■ Excerpted passage
================================

Criticizing remarks by Health Minister Recep Akdag, who said 90 percent of all cancer patients would die of the disease, Menteşe said the statement itself proved conventional methods could not work in curing cancer, even though the government spends $2.5 billion on its treatment annually. He challenges modern medicine with the claim that he would be able to cure most terminal cancer patients using a reishi-based treatment. “Let them come with the best doctors and best medicines, I will come with my own developed herbal drug. I will get much better results with zero risks and no side effects,” he vowed.
Insufficient regulations and a lack of laws regarding herbal treatment is another stumbling block preventing the development of herbal medicine in Turkey. It allows counterfeit herbal drugs to spread into the market and trigger consumer complaints. Menteşe emphasized that the government needs to regulate the industry by issuing licenses and approving drugs that have internationally accredited lab certificates. In Turkey, there are no labs capable of running tests on herbal drugs to verify claims on the label or issue a license that is acceptable to many export markets. “That is why I get my products licensed and tested in Germany,” he states.

================================

■ Data listing

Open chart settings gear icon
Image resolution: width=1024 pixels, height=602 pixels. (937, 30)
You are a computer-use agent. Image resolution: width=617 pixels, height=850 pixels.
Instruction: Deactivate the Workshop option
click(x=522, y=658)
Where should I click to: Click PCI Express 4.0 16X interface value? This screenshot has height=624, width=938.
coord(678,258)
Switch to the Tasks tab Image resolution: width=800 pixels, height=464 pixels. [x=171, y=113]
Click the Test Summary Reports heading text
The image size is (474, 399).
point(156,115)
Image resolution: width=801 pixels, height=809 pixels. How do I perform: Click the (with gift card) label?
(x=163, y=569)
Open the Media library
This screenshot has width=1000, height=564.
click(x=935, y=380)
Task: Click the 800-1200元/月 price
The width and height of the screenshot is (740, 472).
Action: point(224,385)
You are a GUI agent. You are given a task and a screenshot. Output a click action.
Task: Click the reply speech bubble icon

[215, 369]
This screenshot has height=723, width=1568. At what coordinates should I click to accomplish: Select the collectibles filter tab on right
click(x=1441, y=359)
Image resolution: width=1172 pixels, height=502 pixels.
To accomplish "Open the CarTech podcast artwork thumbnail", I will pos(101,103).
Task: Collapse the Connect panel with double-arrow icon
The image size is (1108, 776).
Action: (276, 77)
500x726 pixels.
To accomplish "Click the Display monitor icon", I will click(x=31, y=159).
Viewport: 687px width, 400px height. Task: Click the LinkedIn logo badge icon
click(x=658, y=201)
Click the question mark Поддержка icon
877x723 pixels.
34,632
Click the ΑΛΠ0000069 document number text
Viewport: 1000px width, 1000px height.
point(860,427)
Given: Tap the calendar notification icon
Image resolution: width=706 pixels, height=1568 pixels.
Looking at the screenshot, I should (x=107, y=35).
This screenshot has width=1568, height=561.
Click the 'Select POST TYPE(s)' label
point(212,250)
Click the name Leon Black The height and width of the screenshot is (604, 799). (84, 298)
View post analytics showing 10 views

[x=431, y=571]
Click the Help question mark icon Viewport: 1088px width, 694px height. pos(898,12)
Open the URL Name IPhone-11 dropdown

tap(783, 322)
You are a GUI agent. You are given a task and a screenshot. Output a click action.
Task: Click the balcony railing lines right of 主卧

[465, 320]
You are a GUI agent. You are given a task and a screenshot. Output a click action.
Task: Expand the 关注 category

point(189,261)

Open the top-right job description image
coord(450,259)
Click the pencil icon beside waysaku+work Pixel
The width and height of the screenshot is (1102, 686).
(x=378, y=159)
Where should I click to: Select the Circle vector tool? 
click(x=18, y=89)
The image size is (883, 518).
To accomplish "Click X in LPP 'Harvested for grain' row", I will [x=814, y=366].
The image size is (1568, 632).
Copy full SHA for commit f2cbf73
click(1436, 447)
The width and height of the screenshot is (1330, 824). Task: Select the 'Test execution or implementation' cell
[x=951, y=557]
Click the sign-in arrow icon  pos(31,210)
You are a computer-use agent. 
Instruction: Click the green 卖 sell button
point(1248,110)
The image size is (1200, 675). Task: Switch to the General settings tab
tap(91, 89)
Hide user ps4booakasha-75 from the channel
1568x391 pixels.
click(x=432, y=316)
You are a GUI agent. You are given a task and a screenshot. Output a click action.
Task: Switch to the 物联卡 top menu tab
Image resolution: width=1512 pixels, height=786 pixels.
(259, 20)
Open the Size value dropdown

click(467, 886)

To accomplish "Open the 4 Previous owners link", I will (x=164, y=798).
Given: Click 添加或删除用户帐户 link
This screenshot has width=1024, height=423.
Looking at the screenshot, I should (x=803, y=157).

================================

■ Work instruction A
In the passage on herbal medicine in Turkey, where does Menteşe have his products licensed and tested?
■ Work instruction B
Write the next part of the passage on herbal medicine in Turkey, continuing after its final sentence.

■ Written answer A
Germany.

■ Written answer B
However, this carries a potential risk of backfiring on Menteşe’s aspirations to help herbal medicine businesses take off. Licensing and registration may become another obstacle before herbalists in many markets, including the European Union. For example, a new law called the Traditional Herbal Medicinal Products Directive (THMPD) states that in order for a herbal medicinal product to be licensed for sale, there must be proof that it has been used for 30 years in the EU, or 15 years in the EU and 15 years in another part of the world. The law is set to take effect in May 2011.
The directive created uproar in India and China, where herbal remedies are widely used and exported to the EU market. The concern was that smaller herbal medicine companies could not afford the high costs of the testing process that would provide hard data for regulators. Since big drug companies have no money problems, it would create unfair competition, critics argue. So far, in the UK for example, only 79 herbal medical drugs are registered and big pharmaceutical companies manufacture one-third of them.
Political lobbying needed: Menteşe believes a political platform is needed to raise awareness about the importance of alternative medicine in Turkey, and he has even thought of setting up a sort of green party to advance the agenda or become a deputy for another party to campaign on behalf of herbalists. “At the end of the day, it all boils down to the political commitment to overcome intense lobbying efforts by big drug companies,” he said.
He lashed out at big pharmaceutical companies, saying they corrupt health officials and doctors by offering lavish gifts and vacations. “All the big drug companies in Turkey have at least one or two deputies in Parliament from each party to lobby on their behalf,” he claimed.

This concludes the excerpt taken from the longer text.